On a regular day of being a woman there are so many pressures put on us for merely existing: being liked, not too mean or crude, looking pleasant to the eye, being “ladylike” (whatever that means) and so on and so forth. But what’s all this presentation for? Or more specifically, for who? And why?
At some moment in time, society decided that women should be showcase-ready at all times. I cannot thoroughly tell you when this was, but that is what everyone can agree on as we have set so many unspoken conditions on women for how to look in certain places, if they want to be noticed, etc. Throughout all this, though, who is the spectator that women “aim” (not really, but apparently we live to please others) to lure in? Well, who’s left?

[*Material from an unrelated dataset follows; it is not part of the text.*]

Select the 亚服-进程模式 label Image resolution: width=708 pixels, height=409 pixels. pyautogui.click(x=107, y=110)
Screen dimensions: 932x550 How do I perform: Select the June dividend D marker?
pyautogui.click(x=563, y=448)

Related: Blind Your Internal Male Gaze
The internal male gaze has a great part in the mental suppression and societal degradation of women. Rooting from the male gaze theory conceptualized by a feminist film theorist Laura Mulvey, the internal male gaze is the same from the original theory, only internalized by women to seem “attractive” or “impressionable” women. It’s important to mention that women don’t willingly choose to subscribe to this way of thought, rather they are conditioned to believe that that’s just the natural way we should think and live, to please men and give them pleasure. The male gaze depicts women to be sex objects that are on presentation for men and their pleasure; that anything and everything we do is always rooted in the hopes for a man to notice and approve of. This mental hierarchy not only degrades women, but hypersexualizes women in mundane acts including but not limited to: putting our hair up, reaching for something on a top shelf, or even bending down to pick something we accidentally dropped. Men have casually made our day-to-day actions about them because god forbid we are our own person with our wants, needs, and desires.

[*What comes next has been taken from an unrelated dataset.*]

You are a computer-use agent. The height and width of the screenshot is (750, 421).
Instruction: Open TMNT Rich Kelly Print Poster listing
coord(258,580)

An additional issue that falls under this is the pressure women are put under to be feminine, dainty, and/or delicate under every circumstance. The internal male gaze ties into this as are women taught by default that our lives shall always warrant us being attractive to others interpretation. This sexualization of women by men is interesting, though, in that men will sexualize the most mundane, regular things a woman has to do to live her life but even if there’s a minor difference in how they do it, suddenly they are whores or sluts “asking to be taken advantage of.” Beauty standards being seeded in the possible wandering male eye have corrupted the way women live their lives because life isn’t meant nor is it built to hone their success or encourage it.
By putting men’s words so highly, we have dismissed a whole population. Women’s biggest concerns about being tiny in certain places and then bigger in other places, or being just the right amount of assertive, or even what we should wear on a hot summer’s day have influenced how we think of women in society, when a man will never have to worry about these things. Society has made life such a comfortable space for men to critique everything one does and if he warrants it, change things at the snap of a finger when the truth of the matter is that women literally couldn’t care less about half the things men feel so strongly women should be doing.
Related: Your Guide to the Male Gaze and the Female Gaze in Film
Despite all this, I am not writing all this to condemn men. If anything this is an open letter on how men are great, when they’re great. But the least we can do is hold them accountable when they are very obviously upholding and conserving old, sexist ideas. Just as with girls, this all starts young, and it should also start young with boys. A “man’s world” would be nothing without women and I cannot emphasize how much minding your business fixes things.